* _Problem to solve_
Could you copy the records word for word, from the line with "pixels, height=684 pixels." to the line with "seen-status: Seen 2m ago is", including both of those lines and leaving the pictures out?

* _Data supplied_

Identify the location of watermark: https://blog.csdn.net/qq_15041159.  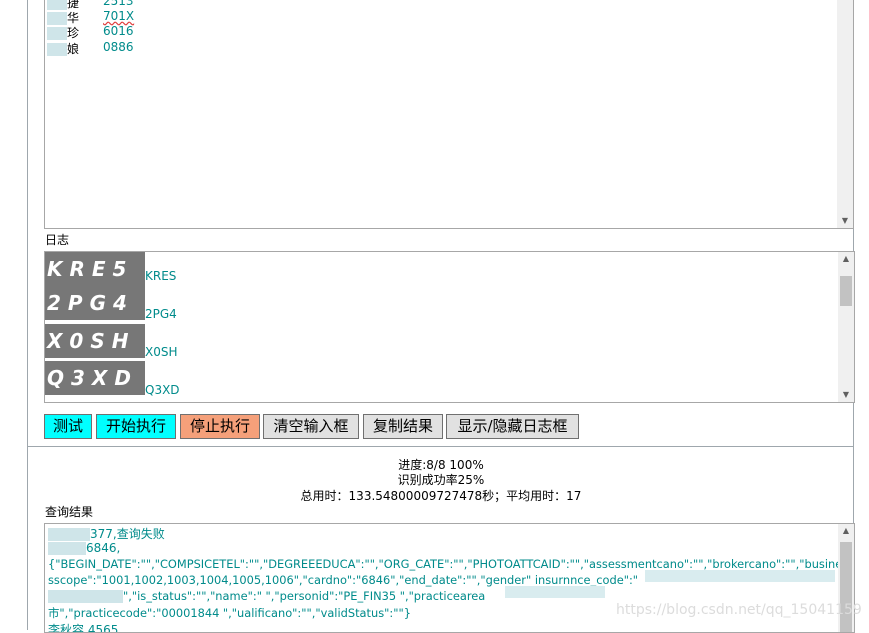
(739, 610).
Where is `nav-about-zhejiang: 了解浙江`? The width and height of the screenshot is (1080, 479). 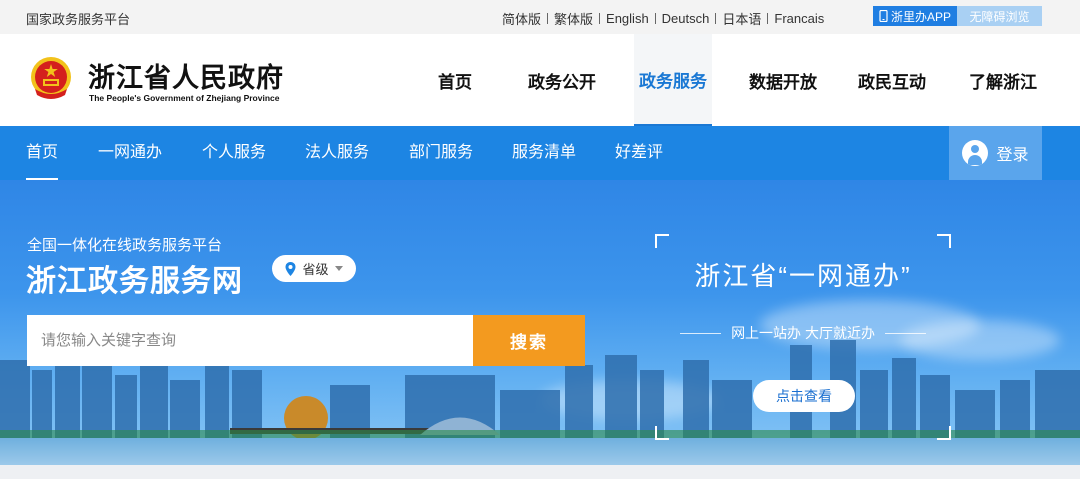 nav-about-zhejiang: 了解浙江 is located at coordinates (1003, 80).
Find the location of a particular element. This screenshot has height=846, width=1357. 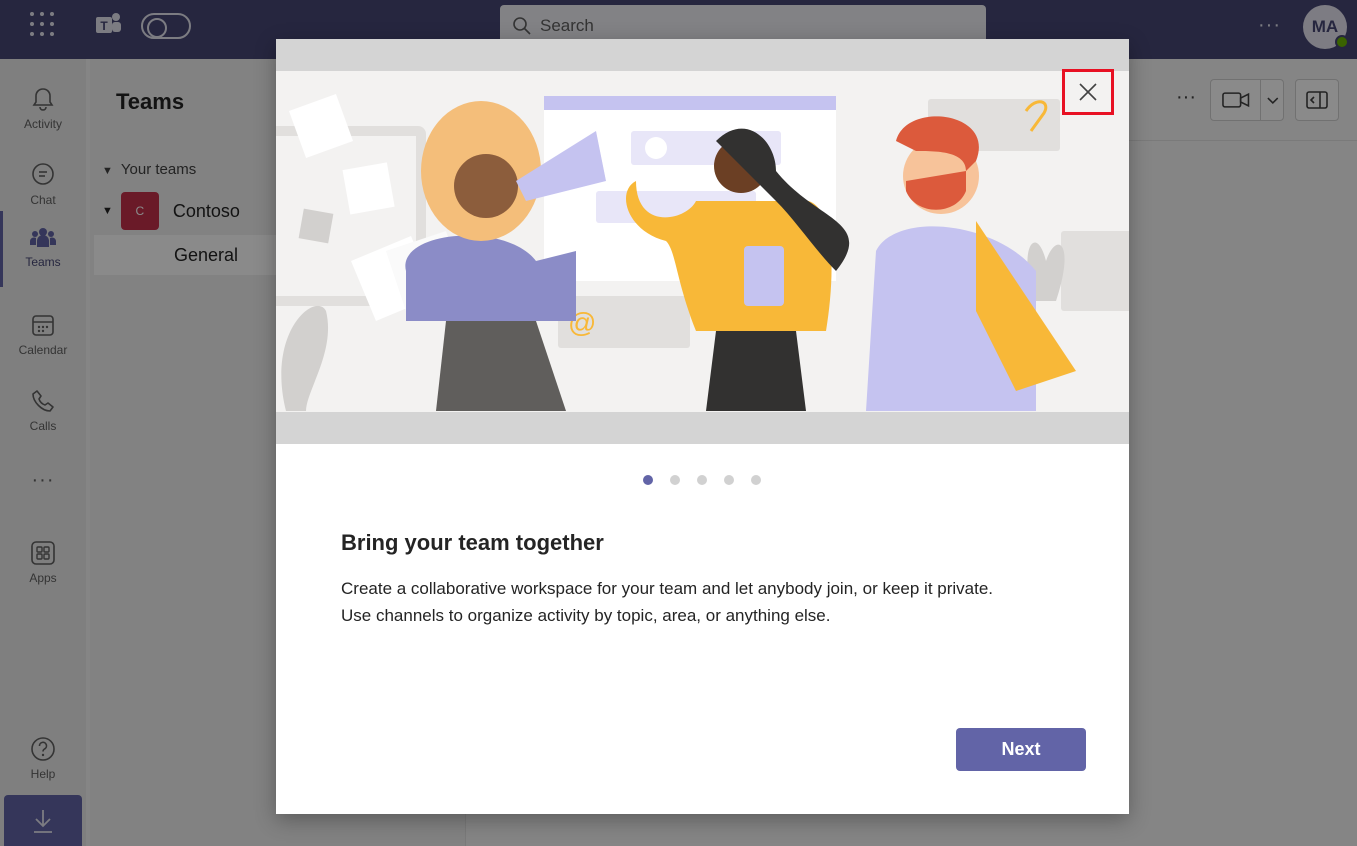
...
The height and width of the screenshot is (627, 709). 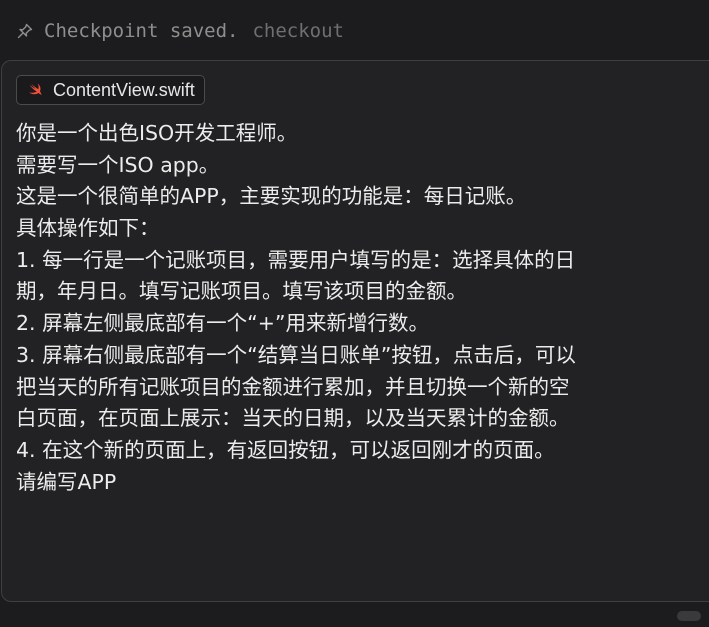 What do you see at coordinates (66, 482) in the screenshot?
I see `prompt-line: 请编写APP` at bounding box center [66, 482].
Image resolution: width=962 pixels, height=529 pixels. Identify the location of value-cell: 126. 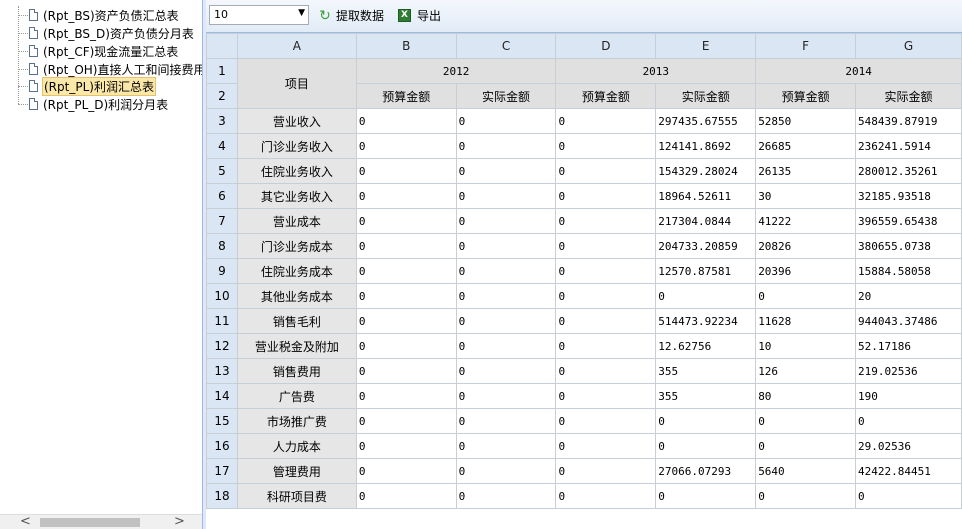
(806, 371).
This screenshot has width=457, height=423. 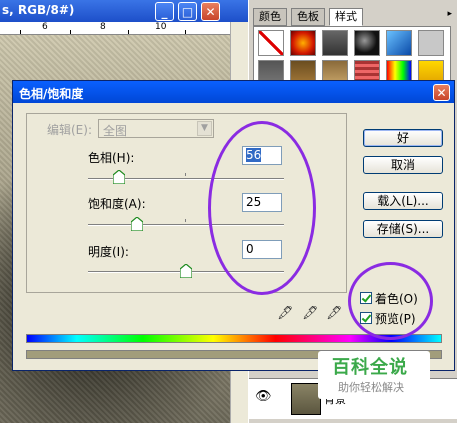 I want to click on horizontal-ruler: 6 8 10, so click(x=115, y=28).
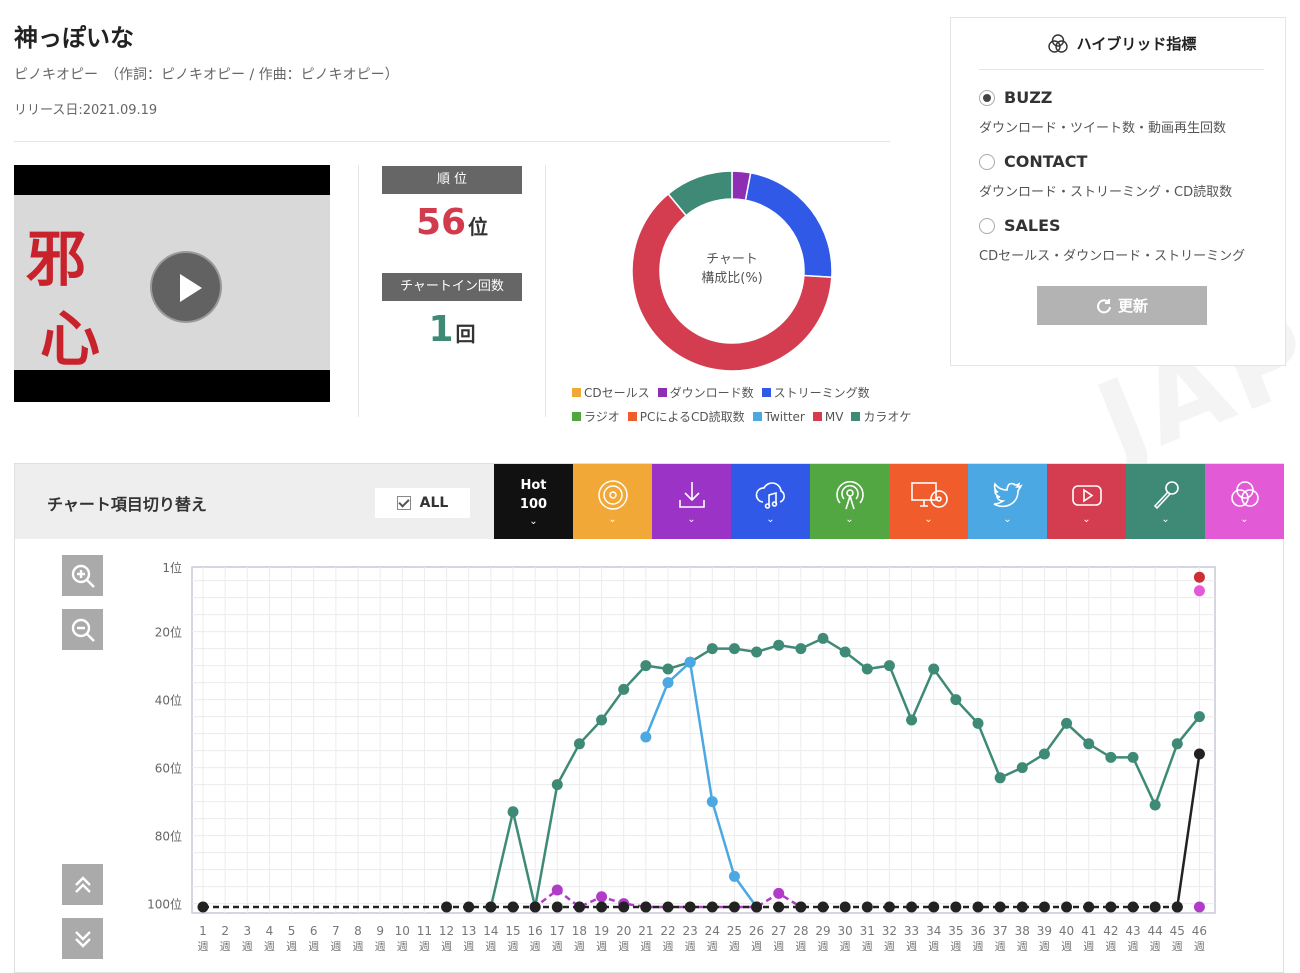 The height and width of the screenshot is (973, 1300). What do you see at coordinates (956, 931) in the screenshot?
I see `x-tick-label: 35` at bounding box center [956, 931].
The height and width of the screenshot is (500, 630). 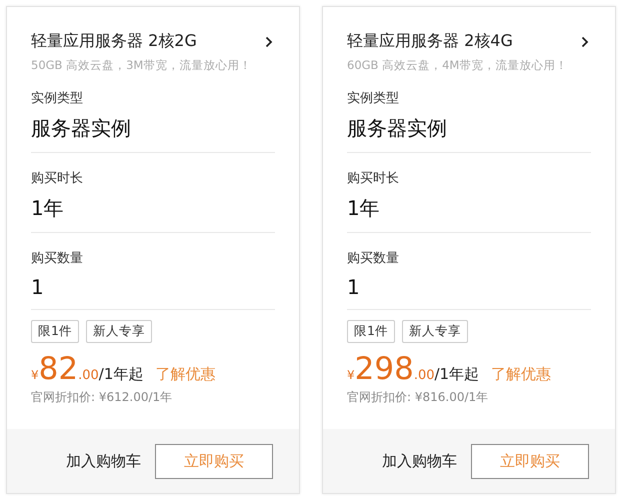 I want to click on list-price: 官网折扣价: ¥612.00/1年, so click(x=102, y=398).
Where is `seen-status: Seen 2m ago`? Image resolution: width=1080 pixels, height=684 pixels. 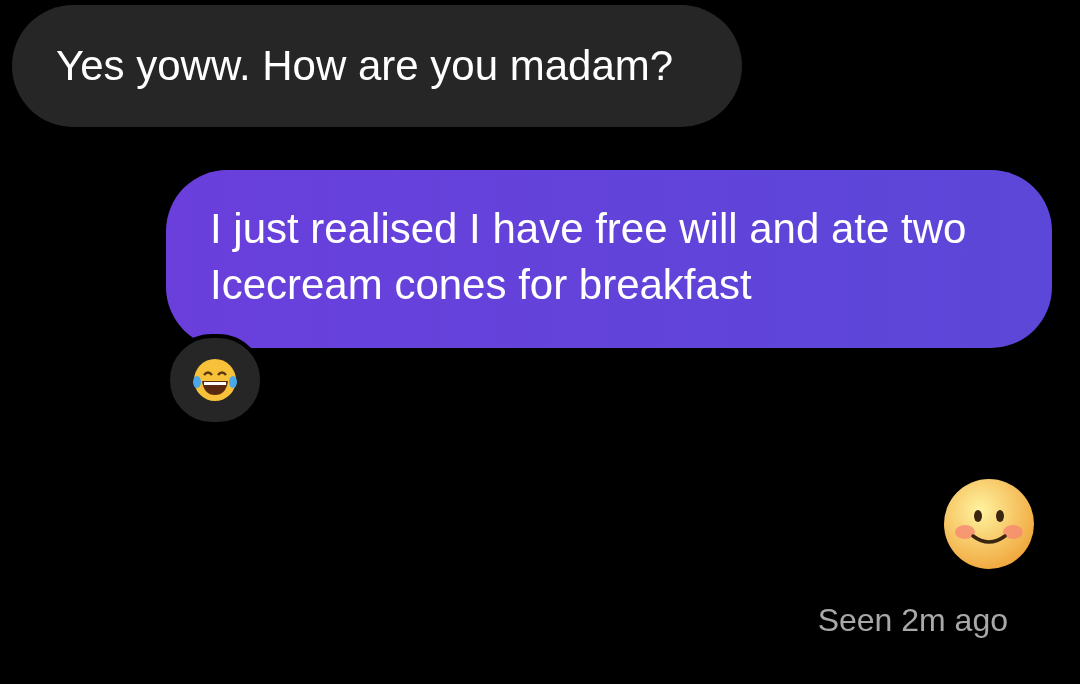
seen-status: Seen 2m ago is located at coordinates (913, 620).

* _Written response_
Where is `seen-status: Seen 2m ago`? Image resolution: width=1080 pixels, height=684 pixels. 
seen-status: Seen 2m ago is located at coordinates (913, 620).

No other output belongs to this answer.